The activation of NF-κB consists of several steps, starting with the degradation of IκB, a cytoplasmic inhibitor of NF-κB. Among IκB family, IκBα is the most widely studied. IκBα degradation leads to the translocation of NF-κB from the cytoplasm compartment to the nuclear, where it could recognize and bind to the promoter of target genes and regulate the expression of these genes. Studies have indicated that propofol could inhibit NF-κB activation in endothelial cells exposed to hydrogen peroxide and lipopolysaccharide. In the present study, we found that pre-treatment of cells with propofol attenuated 15 mM glucose-induced cytoplasmic IκBα degradation and NF-κB translocation (Figure3). In addition, we demonstrated that propofol could inhibit 15 mM glucose-induced endothelial adhesion molecules expression (Figure2) and mononuclear-endothelial cell interaction (Figure9). These results strongly suggested that the beneficial effects of propofol on 15 mM glucose-induced endothelial adhesion molecules expression may result from its inhibitory effects on NF-κB signal pathway.
It is of interest to determine the leading cause of PKC activation in response to high glucose. Gallo A et al., Gopalakrishna R et al. and Pricci F et al. reported that high glucose increased oxidative stress, which is responsible for the translocation and activation of PKC in vascular tissues[28–30]. It has also been reported that activation of PKCβ2 was associated with high glucose-induced vascular ROS generation and high glucose-mediated nitric oxide reduction. In the present study, we found propofol could attenuate 15 mM glucose-induced O2.- accumulation (Figure6). Consistently, our previous study showed that propofol could restore high glucose-mediated O2.- accumulation and nitric oxide reduction via re-coupling endothelial nitric oxide synthase. Accordingly, we suggested that the antioxidative effect of propofol is a potential mechanism responsible for the beneficial effect on high glucose-mediated PKC activation and mononuclear-endothelial adhesion.

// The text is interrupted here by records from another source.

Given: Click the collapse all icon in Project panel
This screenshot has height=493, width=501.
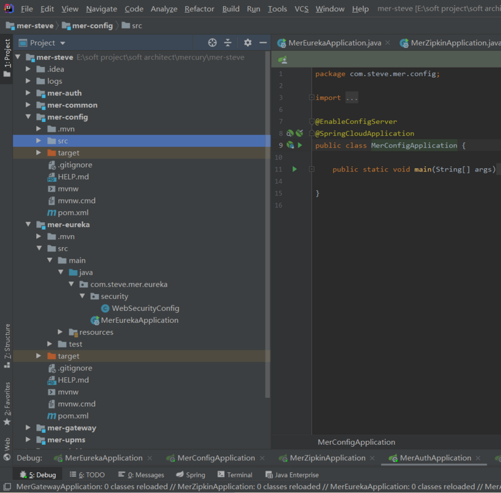Looking at the screenshot, I should coord(228,43).
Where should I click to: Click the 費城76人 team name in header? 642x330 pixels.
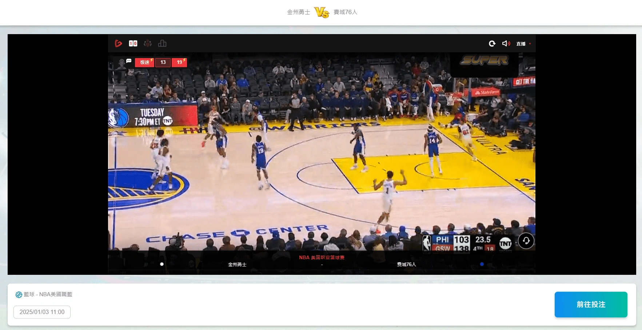pos(345,12)
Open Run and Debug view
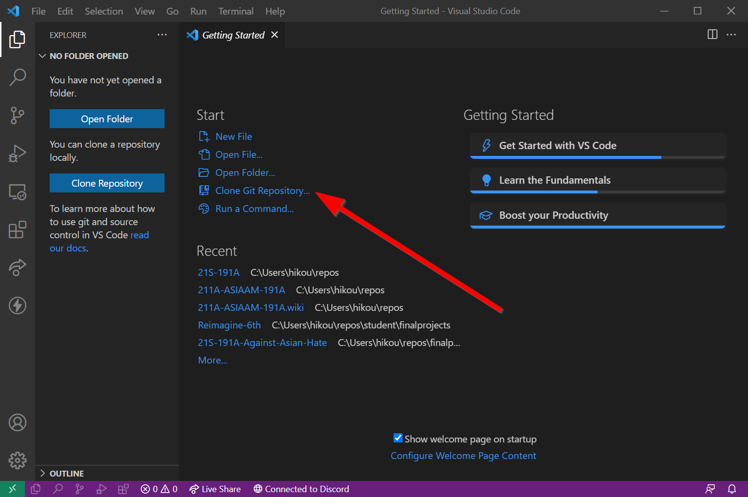Viewport: 748px width, 497px height. click(x=18, y=153)
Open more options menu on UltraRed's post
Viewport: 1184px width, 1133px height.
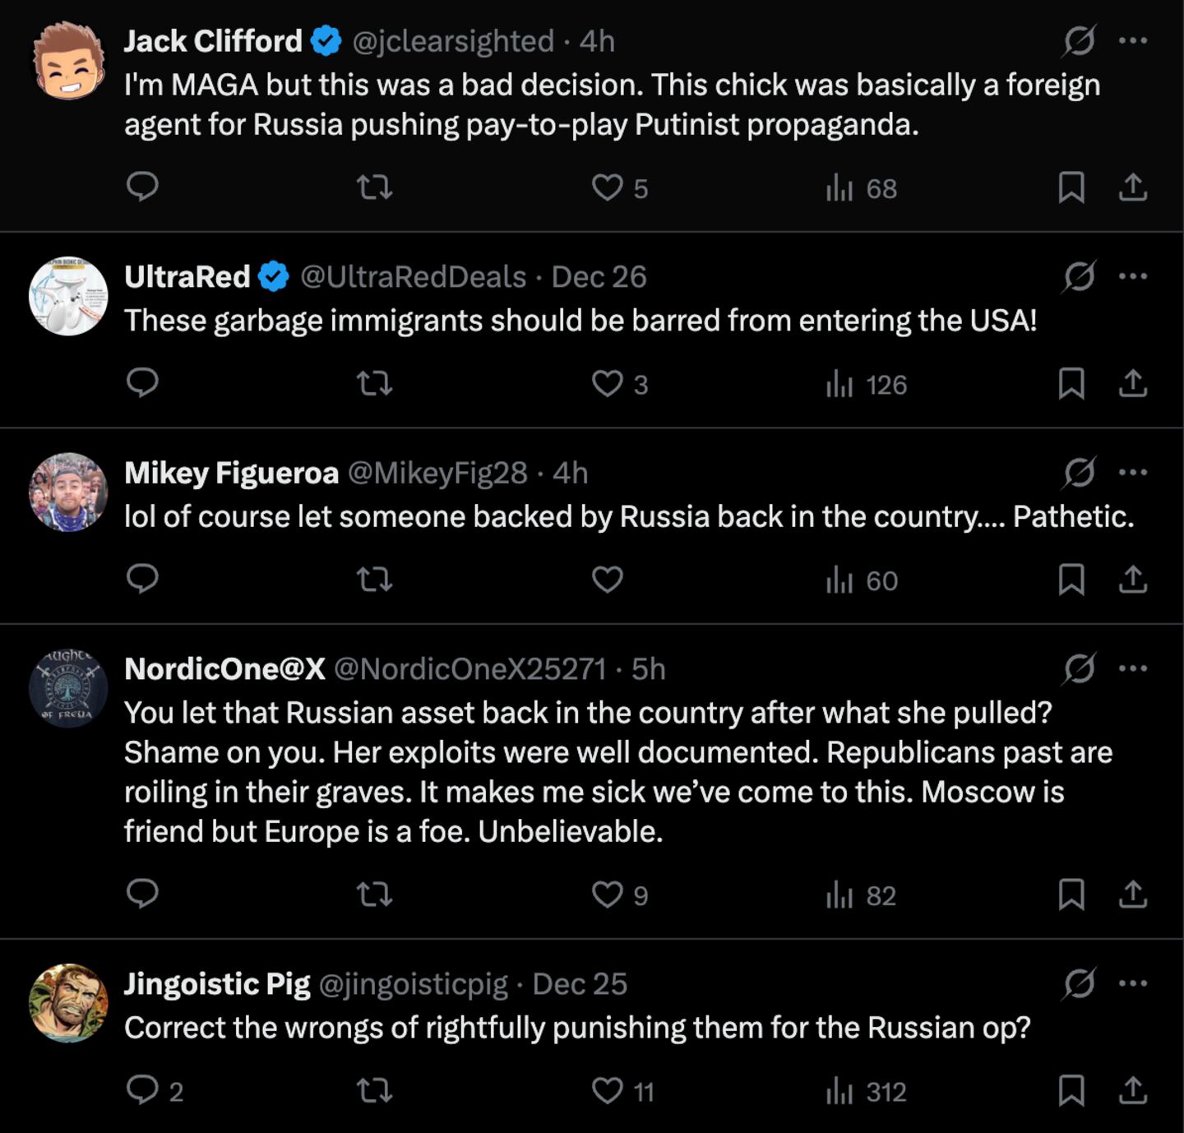pyautogui.click(x=1132, y=276)
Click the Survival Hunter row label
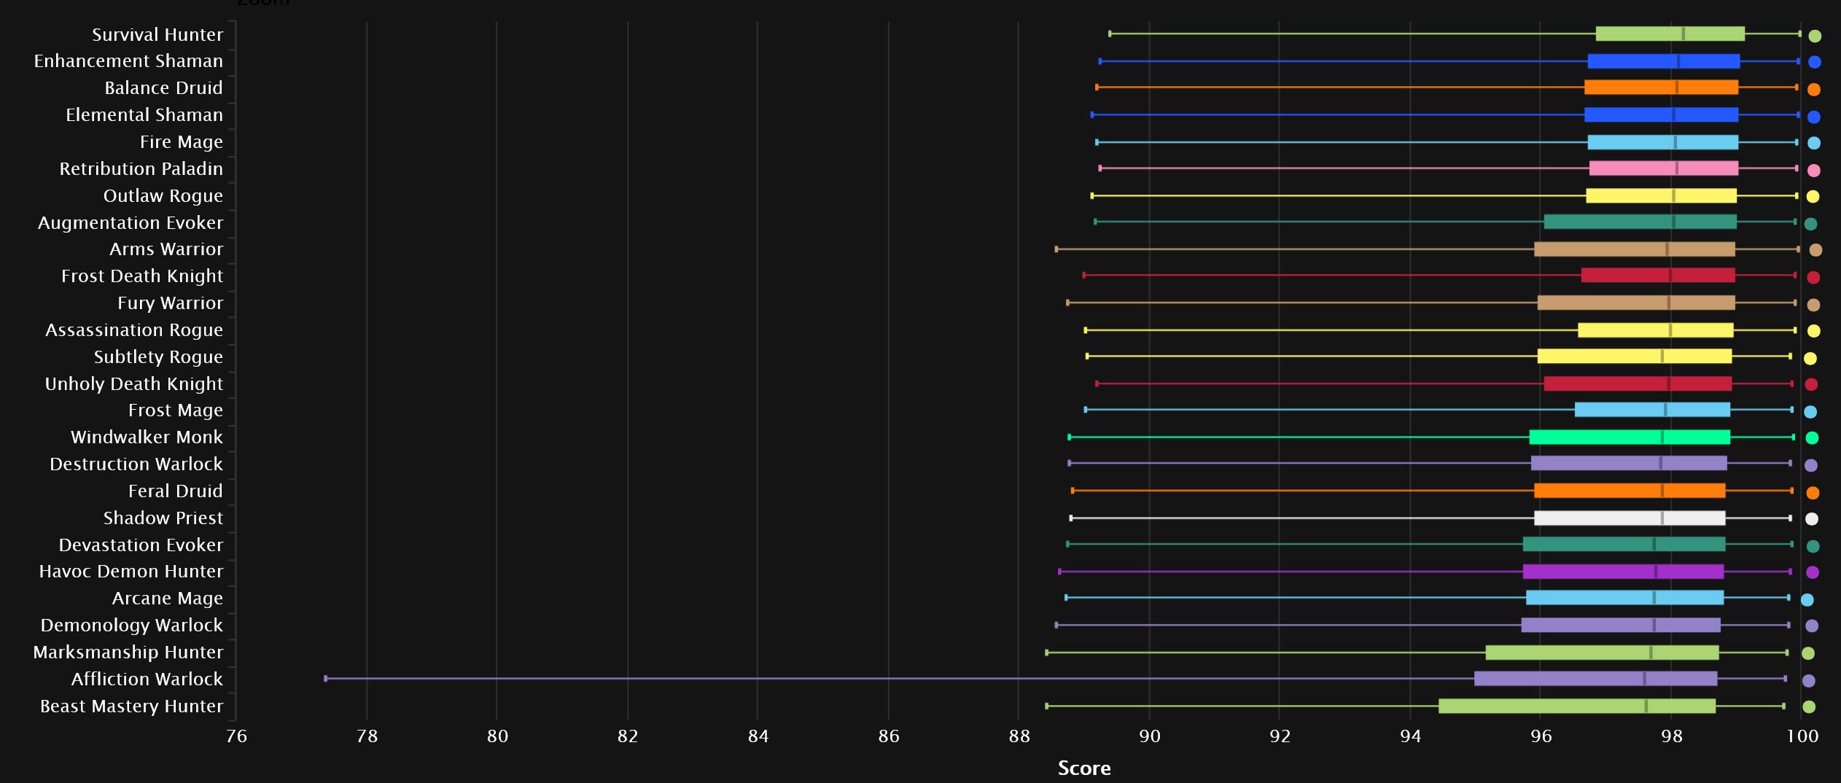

In a recent study, vascular healing responses were described after drug-eluting stent implantation in experimental models, employing everolimus or paclitaxel. In these models, anesthesia was achieved with propofol. We may raise the assumption that the obtained favorable effects were at least partially due to propofol. Further studies in in vivo models are necessary to verify this hypothesis.
This study has some limitations. First, the study was carried out in HUVECs, which is an in vitro system. It differs from in vivo settings, especially when drug effectiveness and toxicity is considered. Secondly, we did not investigate the effect of propofol and high glucose on mononuclear. So further experiments are required to determine whether the effect of propofol on high glucose-induced mononuclear-endothelial interaction is mediated by endothelial cells, mononuclear cells, or both.